In defence of fuzziness
Abstract
In Translation Studies the definitions of the concepts native speaker and mother tongue have been uncritically adopted from linguistics and are regarded as defined and clarified as far as their meaning is concerned, despite the fact that neither linguistics nor translation theory can offer an objective and water-tight definition of the terms. A similar desire for univocal terms can also be detected in the claims for the need of one, universally accepted term for the same phenomenon where various competing terms already exist and are in use.
Although some linguists have already expressed their doubts in the justification of some of the fundamental linguistic concepts, as Rajogopalan has observed, a lot of them are still happy working with such discreet entities thus making linguistics perhaps the most “19th century” of the academic disciplines taught in universities today. Unfortunately, this could also be stated for some currents in Translation Studies, despite the fact that translation research can and should provide the most suitable field where such axiomatic truths are challenged. The article questions this desire for the univocal and argues that it is high time we all learn to live with more fuzzy definitions.
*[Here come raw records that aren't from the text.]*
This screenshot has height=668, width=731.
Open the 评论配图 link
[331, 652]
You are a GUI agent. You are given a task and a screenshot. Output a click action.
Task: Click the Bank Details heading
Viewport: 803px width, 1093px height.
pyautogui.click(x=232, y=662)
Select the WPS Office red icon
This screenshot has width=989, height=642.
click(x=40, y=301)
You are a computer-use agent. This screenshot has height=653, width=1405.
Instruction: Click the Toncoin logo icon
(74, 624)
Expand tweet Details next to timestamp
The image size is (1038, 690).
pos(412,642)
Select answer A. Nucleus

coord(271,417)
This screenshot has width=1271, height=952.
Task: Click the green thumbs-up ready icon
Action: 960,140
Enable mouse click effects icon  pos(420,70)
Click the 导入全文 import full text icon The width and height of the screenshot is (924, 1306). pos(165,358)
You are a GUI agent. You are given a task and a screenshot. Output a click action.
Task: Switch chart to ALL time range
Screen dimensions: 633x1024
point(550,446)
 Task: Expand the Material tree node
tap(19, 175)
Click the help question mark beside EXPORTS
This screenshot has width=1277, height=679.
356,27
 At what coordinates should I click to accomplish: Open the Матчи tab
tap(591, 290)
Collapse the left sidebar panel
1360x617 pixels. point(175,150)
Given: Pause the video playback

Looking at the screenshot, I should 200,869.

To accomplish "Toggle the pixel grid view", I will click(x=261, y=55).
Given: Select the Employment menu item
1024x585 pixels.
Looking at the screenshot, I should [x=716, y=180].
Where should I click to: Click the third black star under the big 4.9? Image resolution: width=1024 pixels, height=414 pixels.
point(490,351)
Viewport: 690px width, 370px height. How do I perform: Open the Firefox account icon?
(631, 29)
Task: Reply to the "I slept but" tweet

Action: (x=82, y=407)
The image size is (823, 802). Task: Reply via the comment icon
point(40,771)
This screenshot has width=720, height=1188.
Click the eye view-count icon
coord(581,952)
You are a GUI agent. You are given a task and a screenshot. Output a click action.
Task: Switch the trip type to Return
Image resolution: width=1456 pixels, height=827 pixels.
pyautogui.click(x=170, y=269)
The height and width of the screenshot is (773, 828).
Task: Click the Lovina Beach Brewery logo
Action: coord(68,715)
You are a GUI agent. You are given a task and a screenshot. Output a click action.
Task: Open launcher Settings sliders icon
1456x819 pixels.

“No non-native speaker is ever going to tell me how to call something in English”—this comment came up in a recent discussion about certain terminological issues concerning English translations of geographical names used for different parts of Slovenia. The conversation was initiated with an aim of standardising the terminology used in a translation course taught by different teachers. It seemed a trivial enough problem at first: Slovenia as a country is divided in several regional administrative units, some of which have retained in Slovene the names of often much larger mediaeval or Austro-Hungarian districts (e.g. ‘Štajerska’, ‘Koroška’, [ p. 328 ]etc.). Although there exist English translations for some of those old terms (e.g. ‘Štajerska’ corresponds to ‘Styria’), the tendency in Slovenia is not to use them when referring to contemporary administrative units to avoid confusion with the older terms which denoted much larger territories (e.g. the Austro-Hungarian Styria is nowadays divided between Slovenia and Austria), and to use Slovene terms instead (e.g. ‘the Štajerska region’). The above-mentioned colleague, who is a native speaker of English, was familiar with all the arguments found in theoretical works on Slovene toponyms in English, but nevertheless insisted on using the old term ‘Styria’ for the contemporary Slovene administrative unit, her final argument being that if opinions differ she is going to “reserve the right to [her] own preferences as an educated native speaker”.